• Text excerpt:
See questions in weakness.

审稿意见
3

The paper proposes AudioMorphix, as a way for developing training-free audio editing models. Editing is formulated in the form of morphing, where sounds can either be combined to create mixtures or separated – leading to addition, removal and replacement as 3 primary operations. The whole editing process is essentially treated as manipulation of latents for these 3 operations in the morphing cycle. A new dataset AudioSetE is created for experiments.

优点

– Training free approach for audio editing is interesting. Done well it could lead to interesting directions for generative methods for audio editing.

– A new dataset is also created. If the dataset is released publicly it would be useful for the community

缺点

– The paper is hard to follow. It’s not clear how the overall framework is coming together. An overall system diagram showing what is going would be helpful. How are all the pieces in the model connected ?

– How will the proposed method handle editing which is a combination of addition, removal and replacement for a given clip ? Also some experimental results on the same are also expected. Moreover, do we really need something extensive to do addition ? Why can't we simply add the signals while maintaining say some SNR ?

– The experimental results and analyses are really weak. Beyond the objective numbers on a new dataset – for which it is hard to fully understand performances, there are no other insights or analyses. Even some analyses like how useful the energy guidance or the memory bank is, might be helpful.

– The details of the AudiosetE are missing. What are some examples of edit instructions ?

– It’s hard to fully assess these methods without subjective evaluations. CLAP, KLD, FAD do not provide the best assessment of generative audio methods. Some form listening tests or subjective scoring is needed, otherwise it is hard to fully gauge performance improvements.

问题

Please address the points in weaknesses.

撤稿通知

I have read and agree with the venue's withdrawal policy on behalf of myself and my co-authors.

• What the task requires: Reproduce the stretch of the AudioMorphix review from "The paper proposes" through "created for experiments." word for word.

• Supplied material:

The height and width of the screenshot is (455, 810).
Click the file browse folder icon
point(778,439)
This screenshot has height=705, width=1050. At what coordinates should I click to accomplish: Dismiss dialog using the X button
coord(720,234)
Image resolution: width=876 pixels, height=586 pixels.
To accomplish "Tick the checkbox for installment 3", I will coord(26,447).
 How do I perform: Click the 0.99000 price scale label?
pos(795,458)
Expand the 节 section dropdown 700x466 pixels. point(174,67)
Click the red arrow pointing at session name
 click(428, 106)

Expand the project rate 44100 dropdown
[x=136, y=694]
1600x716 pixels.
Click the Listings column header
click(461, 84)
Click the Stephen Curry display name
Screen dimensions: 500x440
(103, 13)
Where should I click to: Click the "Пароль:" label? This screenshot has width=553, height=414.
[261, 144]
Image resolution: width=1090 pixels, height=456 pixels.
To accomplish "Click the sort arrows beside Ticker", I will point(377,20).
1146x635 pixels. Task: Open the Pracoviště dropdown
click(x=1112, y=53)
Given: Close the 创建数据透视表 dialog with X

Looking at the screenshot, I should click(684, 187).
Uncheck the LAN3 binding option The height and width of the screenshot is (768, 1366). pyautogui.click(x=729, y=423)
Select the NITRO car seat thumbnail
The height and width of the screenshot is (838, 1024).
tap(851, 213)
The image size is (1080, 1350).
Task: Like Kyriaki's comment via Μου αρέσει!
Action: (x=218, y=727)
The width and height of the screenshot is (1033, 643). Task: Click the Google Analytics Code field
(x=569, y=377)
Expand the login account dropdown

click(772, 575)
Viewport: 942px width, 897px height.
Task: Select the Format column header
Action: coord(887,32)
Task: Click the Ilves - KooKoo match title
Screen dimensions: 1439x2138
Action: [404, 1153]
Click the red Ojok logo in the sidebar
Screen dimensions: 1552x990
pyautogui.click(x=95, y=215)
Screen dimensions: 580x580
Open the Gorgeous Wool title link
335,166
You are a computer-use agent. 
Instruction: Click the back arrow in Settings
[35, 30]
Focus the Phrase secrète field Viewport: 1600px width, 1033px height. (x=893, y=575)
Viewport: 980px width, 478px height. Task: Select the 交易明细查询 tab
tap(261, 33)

• Result of the exercise:
The paper proposes AudioMorphix, as a way for developing training-free audio editing models. Editing is formulated in the form of morphing, where sounds can either be combined to create mixtures or separated – leading to addition, removal and replacement as 3 primary operations. The whole editing process is essentially treated as manipulation of latents for these 3 operations in the morphing cycle. A new dataset AudioSetE is created for experiments.